Abstract
In this article, a novel data-driven constrained control scheme is proposed for automatic parking systems. The design of the proposed scheme only depends on the steering angle and the orientation angle of the car, and it does not involve any model information of the car. Therefore, the proposed scheme-based automatic parking system is applicable to different kinds of cars. In order to further reduce the desired trajectory coordinate tracking errors, a coordinates compensation algorithm is also proposed. In the design procedure of the controller, a novel dynamic anti-windup compensator is used to deal with the change magnitude and rate saturations of automatic parking control input. It is theoretically proven that all the signals in the closed-loop system are uniformly ultimately bounded based on Lyapunov stability analysis method. Finally, a simulation comparison among the proposed scheme with coordinates compensation and Proportion Integration Differentiation (PID) control algorithm is given.

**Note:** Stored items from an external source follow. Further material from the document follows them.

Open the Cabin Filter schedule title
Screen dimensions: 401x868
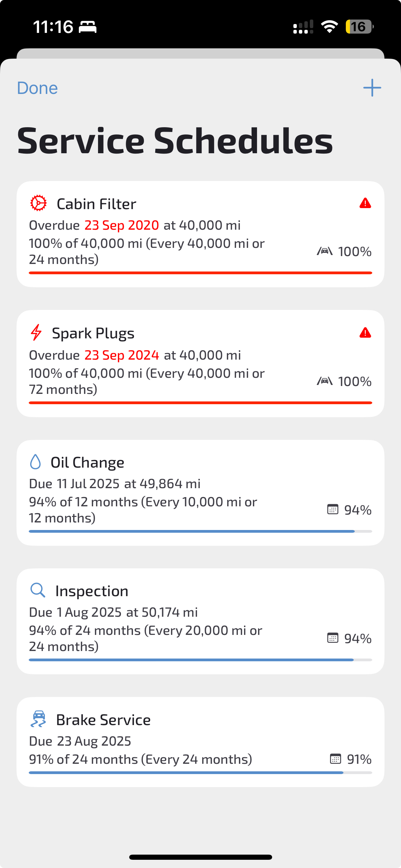pyautogui.click(x=96, y=204)
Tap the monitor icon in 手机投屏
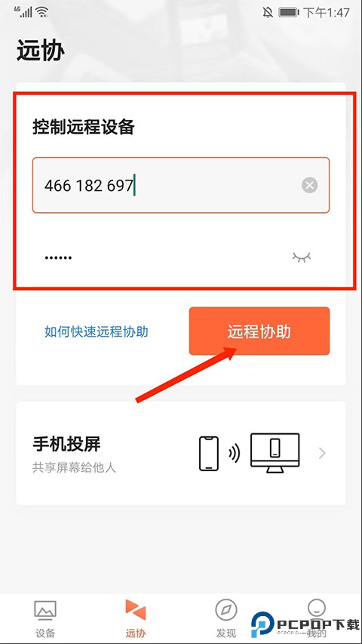Image resolution: width=362 pixels, height=644 pixels. 275,453
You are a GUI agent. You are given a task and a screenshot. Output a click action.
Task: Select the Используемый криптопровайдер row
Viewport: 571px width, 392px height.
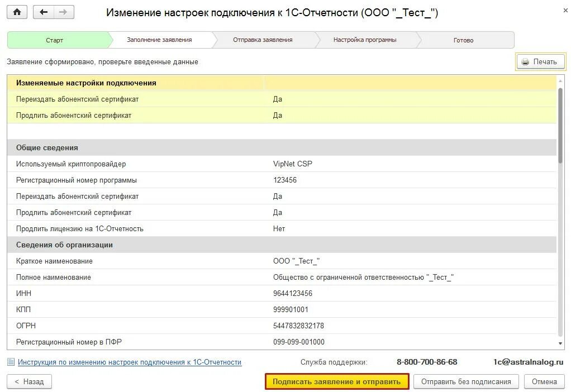coord(282,164)
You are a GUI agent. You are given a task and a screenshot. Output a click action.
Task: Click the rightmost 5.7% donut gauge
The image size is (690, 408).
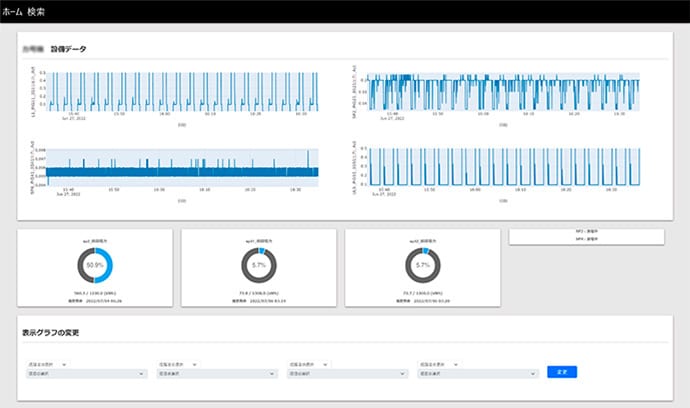(x=421, y=265)
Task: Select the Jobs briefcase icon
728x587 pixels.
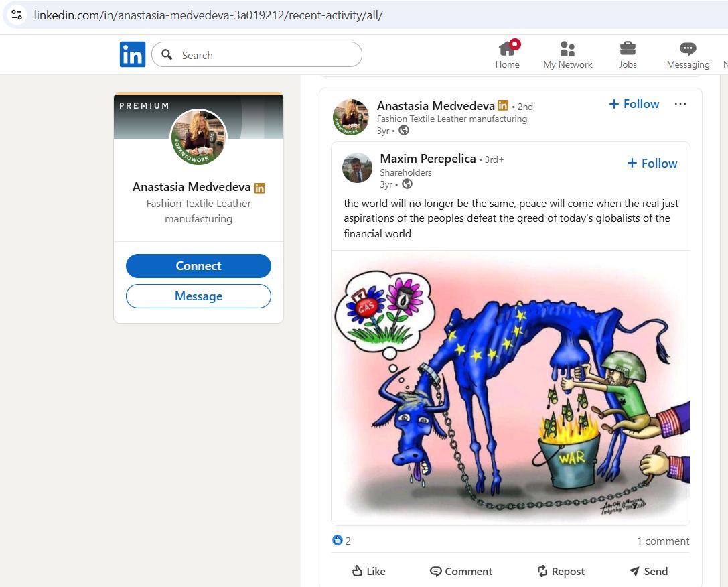Action: 628,48
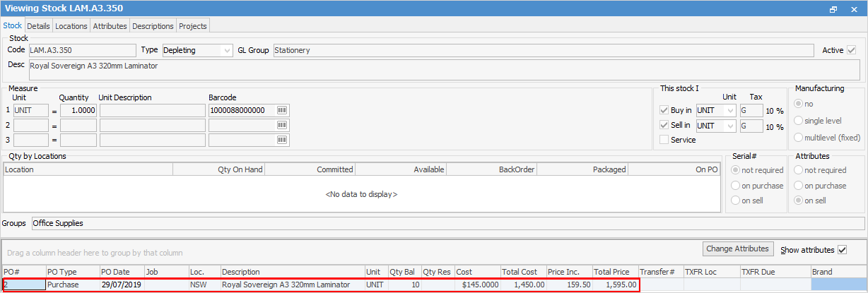Open the stock Type dropdown
868x293 pixels.
pyautogui.click(x=226, y=50)
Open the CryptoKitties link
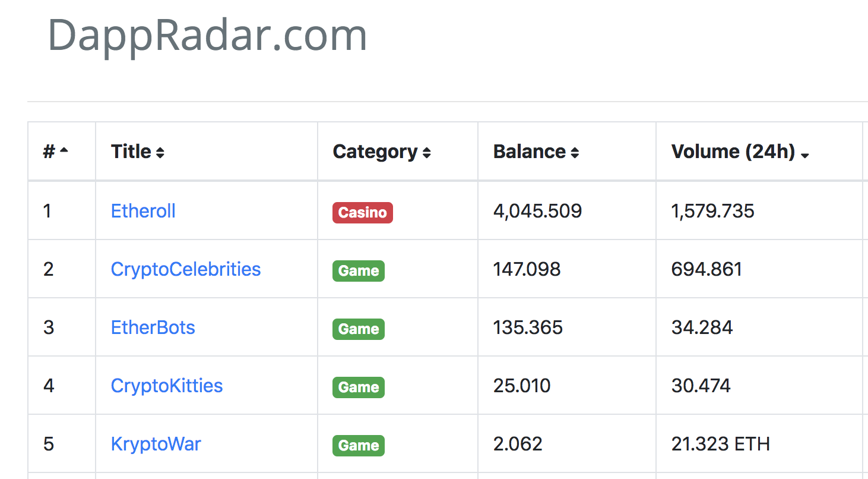 (167, 386)
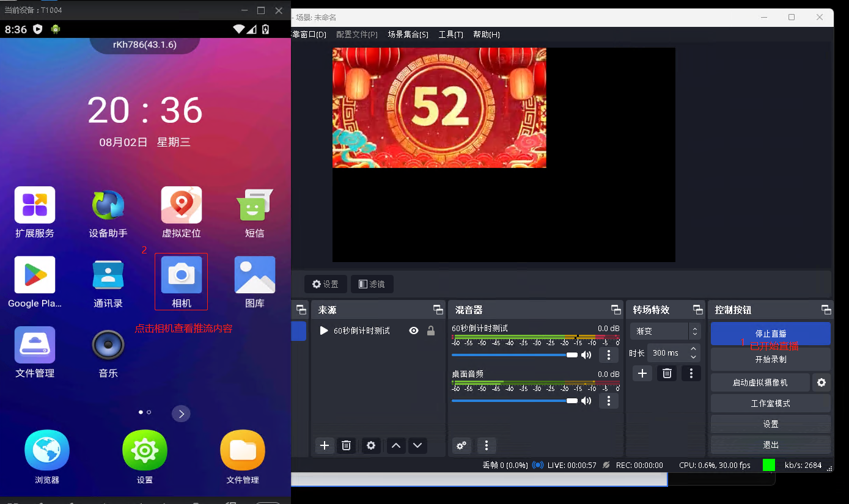849x504 pixels.
Task: Open the 场景集合(S) menu
Action: [x=408, y=34]
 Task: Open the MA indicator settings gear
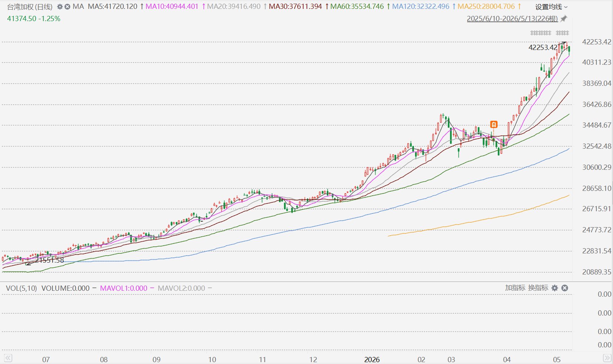click(60, 7)
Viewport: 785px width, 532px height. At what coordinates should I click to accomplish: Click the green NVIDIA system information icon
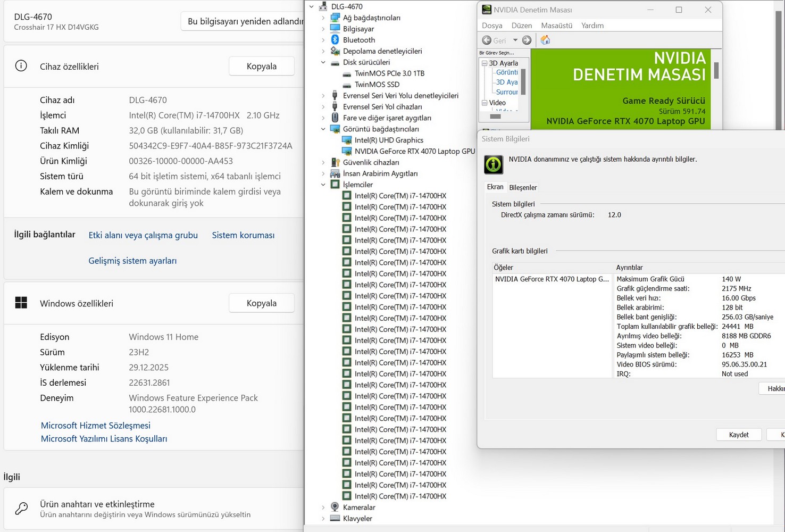[x=494, y=164]
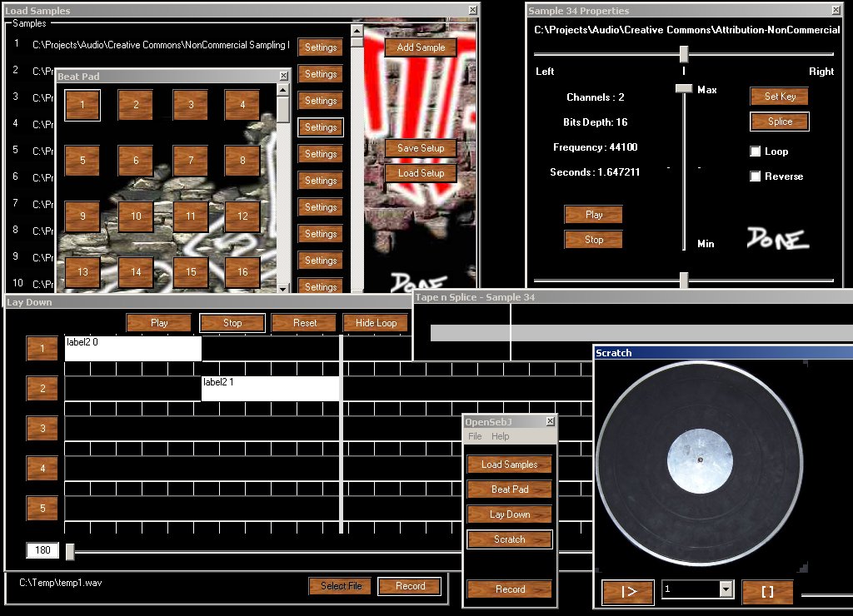This screenshot has height=616, width=853.
Task: Trigger beat pad number 1
Action: click(x=82, y=105)
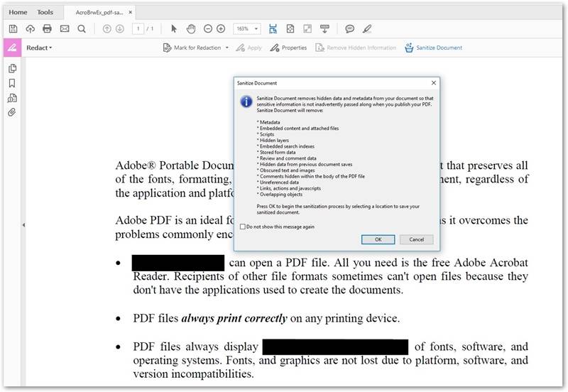The height and width of the screenshot is (392, 568).
Task: Open the Attachments paperclip panel
Action: point(12,113)
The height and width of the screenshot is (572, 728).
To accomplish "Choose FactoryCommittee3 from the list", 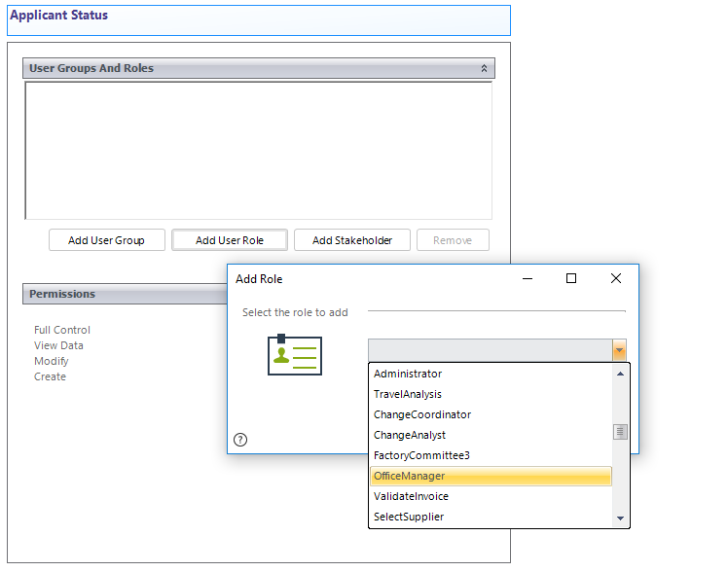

It is shown that the proposed scheme with coordinates compensation has smaller tracking errors and more rapid responses than PID scheme.
Keywords
Introduction
Nowadays, with the fast development of science and technology and increase of people’s living standard, the number of cars is increasing very fast. The space of car parking significantly reduced, and traffic accidents are particularly prone to happen when backing the car for these drivers who have less experience. The university of Michigan study shows that manual parking is one of the important reasons why the driver is easy to cause the traffic accident. 1 Thus, the automatic parking problem has become a hot research topic.
Automatic parking system can avoid parking accident. It uses the sensor technology, computer technology, and automatic control technology to accurately perceive the parking environment and planning a optimal parking path and then lead the vehicle to the target by controlling the vehicle automatically complete the path tracking. 2 Parking types include parallel parking, vertical parking, and oblique parking, as shown in Figure 1. Parallel parking is most common in our daily life, so the parallel automatic parking system has become a hot spot of current research. 3,4 Therefore, the work of this article is to study the parallel parking.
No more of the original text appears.